Para o prefeito, os gestores precisam tratar a coisa pública com responsabilidade e a sociedade tem que fazer sua parte se quiser continuar como município, ajudando para ampliar a receita própria. Comenta que todos querem pagar menos impostos, mas ao mesmo tempo, querem o município funcionando, com recursos para saúde, educação, obras, manutenção de estradas e outros serviços.
Hoje Marques de Souza arrecada cerca de 8% da sua receita. Dörr acredita que seria um retrocesso muito grande voltar à condição de distrito ou a própria junção à outro município e diz que, enquanto gestor vem fazendo sua parte, e vai continuar, para que Marques arrecade mais e gaste menos. Cita como exemplo o enxugamento da máquina, com menos cargos, e a campanha de incentivo ao comércio, que sorteou um carro e uma moto no ano passado, e que alavancou em 24% a emissão de notas fiscais. “Sem medidas punitivas conseguimos ampliar a emissão de notas”, frisa, observando que também há o programa de incentivo para quem emite nota no meio rural. Ainda sobre fazer mais com menos, ressalta que foi gratificante perceber a melhora do município no Índice Firjan de Gestão Fiscal. Marques de Souza passou de 0,8193 tendo 2017 como ano-base, para 0,8311 no ano-base 2018. Quanto mais próximo de 1, melhor é o índice.
Retrocesso
O prefeito de Capitão, Paulo Cezar Scheidt, afirma que a proposta pegou a todos de surpresa e que não é possível mensurar como será, se a medida se consolidar. Acredita que seria muito complicado para os municípios perderem sua autonomia e a população seria diretamente afetada em serviços básicos, como saúde, obras e estradas. “Hoje, os municípios menores são os que têm conseguido manter uma boa saúde e educação. É muito mais fácil de atender as demandas da população sendo um município menor”, avalia.
Para Sérgio Odilo Nied, prefeito em exercício de Travesseiro, a medida é totalmente inviável e prejudicaria muito a população. Afirma que até voltar a ser distrito de Arroio do Meio é difícil, por todo o avanço que a emancipação trouxe para os travesseirenses. Elenca a saúde, a educação e o próprio serviço de máquinas como melhorias que não têm como a população abrir mão. Para ele, seria um retrocesso total.
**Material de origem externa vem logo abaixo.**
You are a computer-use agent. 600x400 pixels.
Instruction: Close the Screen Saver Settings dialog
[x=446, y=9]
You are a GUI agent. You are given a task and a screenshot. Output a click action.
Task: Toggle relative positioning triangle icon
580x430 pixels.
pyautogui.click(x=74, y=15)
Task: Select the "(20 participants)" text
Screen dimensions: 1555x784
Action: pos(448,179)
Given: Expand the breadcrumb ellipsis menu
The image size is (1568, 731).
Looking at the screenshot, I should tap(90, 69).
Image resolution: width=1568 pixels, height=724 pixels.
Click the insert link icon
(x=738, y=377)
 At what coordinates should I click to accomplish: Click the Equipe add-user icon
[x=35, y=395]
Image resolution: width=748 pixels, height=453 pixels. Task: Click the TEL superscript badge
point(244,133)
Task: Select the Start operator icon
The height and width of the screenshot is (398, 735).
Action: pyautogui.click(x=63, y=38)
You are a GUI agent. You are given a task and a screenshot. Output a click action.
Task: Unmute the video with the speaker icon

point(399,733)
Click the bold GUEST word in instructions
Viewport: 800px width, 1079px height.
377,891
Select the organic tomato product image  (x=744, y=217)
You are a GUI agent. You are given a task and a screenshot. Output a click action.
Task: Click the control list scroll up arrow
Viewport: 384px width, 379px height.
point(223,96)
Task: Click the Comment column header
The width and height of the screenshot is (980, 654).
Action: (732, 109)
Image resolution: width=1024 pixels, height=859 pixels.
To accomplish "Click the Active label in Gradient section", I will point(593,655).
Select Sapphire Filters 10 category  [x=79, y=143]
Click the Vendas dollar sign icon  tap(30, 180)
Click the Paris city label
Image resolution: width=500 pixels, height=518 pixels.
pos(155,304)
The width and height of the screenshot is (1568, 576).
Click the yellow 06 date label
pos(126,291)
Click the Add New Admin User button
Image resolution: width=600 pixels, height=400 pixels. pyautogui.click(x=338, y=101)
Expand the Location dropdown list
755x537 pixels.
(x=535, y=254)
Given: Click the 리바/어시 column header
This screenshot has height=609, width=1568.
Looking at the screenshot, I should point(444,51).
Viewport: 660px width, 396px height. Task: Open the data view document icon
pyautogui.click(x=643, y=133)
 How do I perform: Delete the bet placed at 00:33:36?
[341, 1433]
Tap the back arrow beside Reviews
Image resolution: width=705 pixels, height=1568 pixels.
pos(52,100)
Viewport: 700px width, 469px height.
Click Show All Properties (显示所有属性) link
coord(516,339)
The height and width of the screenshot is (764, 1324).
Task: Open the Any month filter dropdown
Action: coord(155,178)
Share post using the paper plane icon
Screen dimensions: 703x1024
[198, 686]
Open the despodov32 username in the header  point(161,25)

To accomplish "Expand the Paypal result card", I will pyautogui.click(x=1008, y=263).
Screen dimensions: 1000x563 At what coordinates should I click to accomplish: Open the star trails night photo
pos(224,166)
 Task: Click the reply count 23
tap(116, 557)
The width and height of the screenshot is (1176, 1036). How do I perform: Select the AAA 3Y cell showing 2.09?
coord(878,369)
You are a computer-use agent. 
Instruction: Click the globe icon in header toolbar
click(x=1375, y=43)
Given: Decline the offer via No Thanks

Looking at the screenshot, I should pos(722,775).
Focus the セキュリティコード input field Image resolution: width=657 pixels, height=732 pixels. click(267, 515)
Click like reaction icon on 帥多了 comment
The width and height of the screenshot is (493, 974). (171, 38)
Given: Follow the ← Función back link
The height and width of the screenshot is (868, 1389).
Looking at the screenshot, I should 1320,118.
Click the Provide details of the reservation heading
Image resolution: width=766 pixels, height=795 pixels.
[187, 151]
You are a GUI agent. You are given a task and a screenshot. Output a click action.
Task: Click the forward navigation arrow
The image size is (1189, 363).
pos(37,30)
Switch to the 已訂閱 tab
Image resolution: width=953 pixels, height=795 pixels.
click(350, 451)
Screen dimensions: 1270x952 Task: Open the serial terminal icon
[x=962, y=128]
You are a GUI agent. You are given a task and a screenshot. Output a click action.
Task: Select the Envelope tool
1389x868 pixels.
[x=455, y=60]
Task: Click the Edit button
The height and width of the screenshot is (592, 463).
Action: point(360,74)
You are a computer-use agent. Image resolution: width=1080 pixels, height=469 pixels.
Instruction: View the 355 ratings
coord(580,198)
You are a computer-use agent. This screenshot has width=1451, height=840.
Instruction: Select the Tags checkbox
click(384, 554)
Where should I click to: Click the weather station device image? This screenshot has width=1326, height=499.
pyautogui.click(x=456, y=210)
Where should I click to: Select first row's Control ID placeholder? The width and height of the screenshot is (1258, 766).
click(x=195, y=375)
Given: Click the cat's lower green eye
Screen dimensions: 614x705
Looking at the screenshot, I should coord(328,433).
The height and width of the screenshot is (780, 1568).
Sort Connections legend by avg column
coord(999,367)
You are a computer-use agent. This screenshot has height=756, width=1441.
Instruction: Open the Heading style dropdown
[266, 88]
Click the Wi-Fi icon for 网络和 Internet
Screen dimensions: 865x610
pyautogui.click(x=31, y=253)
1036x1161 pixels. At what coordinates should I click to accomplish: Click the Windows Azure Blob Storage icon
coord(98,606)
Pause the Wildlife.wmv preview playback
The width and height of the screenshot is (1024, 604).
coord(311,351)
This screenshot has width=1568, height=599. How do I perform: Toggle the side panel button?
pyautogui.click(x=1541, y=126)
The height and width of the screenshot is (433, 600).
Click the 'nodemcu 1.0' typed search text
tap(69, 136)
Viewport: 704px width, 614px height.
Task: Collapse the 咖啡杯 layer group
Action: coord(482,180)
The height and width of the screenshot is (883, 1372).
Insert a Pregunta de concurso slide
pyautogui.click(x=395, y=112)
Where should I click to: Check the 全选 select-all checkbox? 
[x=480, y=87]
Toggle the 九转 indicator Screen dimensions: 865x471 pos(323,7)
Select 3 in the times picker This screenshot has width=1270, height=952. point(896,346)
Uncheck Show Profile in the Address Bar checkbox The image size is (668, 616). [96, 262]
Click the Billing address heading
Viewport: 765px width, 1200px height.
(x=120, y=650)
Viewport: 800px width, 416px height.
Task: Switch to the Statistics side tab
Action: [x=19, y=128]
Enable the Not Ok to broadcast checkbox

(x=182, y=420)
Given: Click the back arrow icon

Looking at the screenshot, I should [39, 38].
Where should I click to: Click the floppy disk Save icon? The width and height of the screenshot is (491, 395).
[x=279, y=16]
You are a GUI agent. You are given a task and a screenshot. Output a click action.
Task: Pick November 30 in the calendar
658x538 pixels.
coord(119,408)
Aloisio Brock, prefeito de Pouso Novo, também vê a proposta como um grande retrocesso. Assim como os outros prefeitos, salienta que a emancipação trouxe avanços consideráveis para quem mora no município, proporcionando o bom atendimento na saúde, na educação, na manutenção das estradas e em outros serviços. Essa autonomia seria perdida e dificultaria muito a vida das pessoas. Brock acredita que a medida não passe pela aprovação do Congresso.